I’ve been working on an extension to Dialog allowing custom structs (what Inform calls “composite kinds of value”, single values made up of multiple numbers). Most of it works perfectly. However, there’s a certain thing that seems to cause serious problems for the compiler.
If I have a parsing predicate like this:
(interface (understand $<Words as frequency $>Freq))
(understand $Words as frequency $Freq)
%% get $First and $Second somehow
($Freq = [#kovmarker @frequency $First $Second])
…then everything works fine. But if the predicate looks like this:
(interface (understand $<Words as frequency $>Freq))
(understand $Words as frequency $Freq)
%% get $First and $Second somehow
(struct $Freq has tag @frequency and contents [$First $Second])
(struct $Struct has tag $Tag and contents $Contents)
($Struct = [#kovmarker $Tag | $Contents])
…then the debugger gives a truly frightening litany of hundreds and hundreds of warnings, along the lines of
Warning: stdlib.dg, line 1776: Argument 1 of now-expression can be unbound, leading to runtime errors.
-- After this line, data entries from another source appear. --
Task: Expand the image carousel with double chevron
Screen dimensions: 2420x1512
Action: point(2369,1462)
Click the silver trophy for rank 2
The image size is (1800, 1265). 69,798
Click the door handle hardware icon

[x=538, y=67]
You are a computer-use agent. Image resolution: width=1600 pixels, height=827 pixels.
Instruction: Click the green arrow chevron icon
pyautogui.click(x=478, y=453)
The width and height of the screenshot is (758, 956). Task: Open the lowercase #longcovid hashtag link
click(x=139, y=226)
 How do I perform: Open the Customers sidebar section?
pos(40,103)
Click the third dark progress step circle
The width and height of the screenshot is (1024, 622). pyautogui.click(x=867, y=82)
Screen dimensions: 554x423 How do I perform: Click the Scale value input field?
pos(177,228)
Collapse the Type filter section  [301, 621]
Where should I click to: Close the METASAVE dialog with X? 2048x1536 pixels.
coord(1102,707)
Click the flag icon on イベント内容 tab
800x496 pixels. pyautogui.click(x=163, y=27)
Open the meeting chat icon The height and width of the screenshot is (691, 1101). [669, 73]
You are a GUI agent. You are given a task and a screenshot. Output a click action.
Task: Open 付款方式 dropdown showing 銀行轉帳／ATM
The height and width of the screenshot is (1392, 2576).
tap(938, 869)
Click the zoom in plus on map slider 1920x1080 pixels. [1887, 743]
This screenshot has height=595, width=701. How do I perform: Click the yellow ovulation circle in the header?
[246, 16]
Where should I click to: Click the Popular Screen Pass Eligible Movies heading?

What’s so different about these two implementations? I’d thought it would be nice and elegant to have a single predicate that can pack or unpack a struct, depending which arguments are bound and which aren’t—and while it does work as expected in my test cases, the warnings make me think I’m likely preventing some optimizations. (If nothing else, I don’t want to frighten people who use the extension, or cause their own warnings to be lost in the flood.)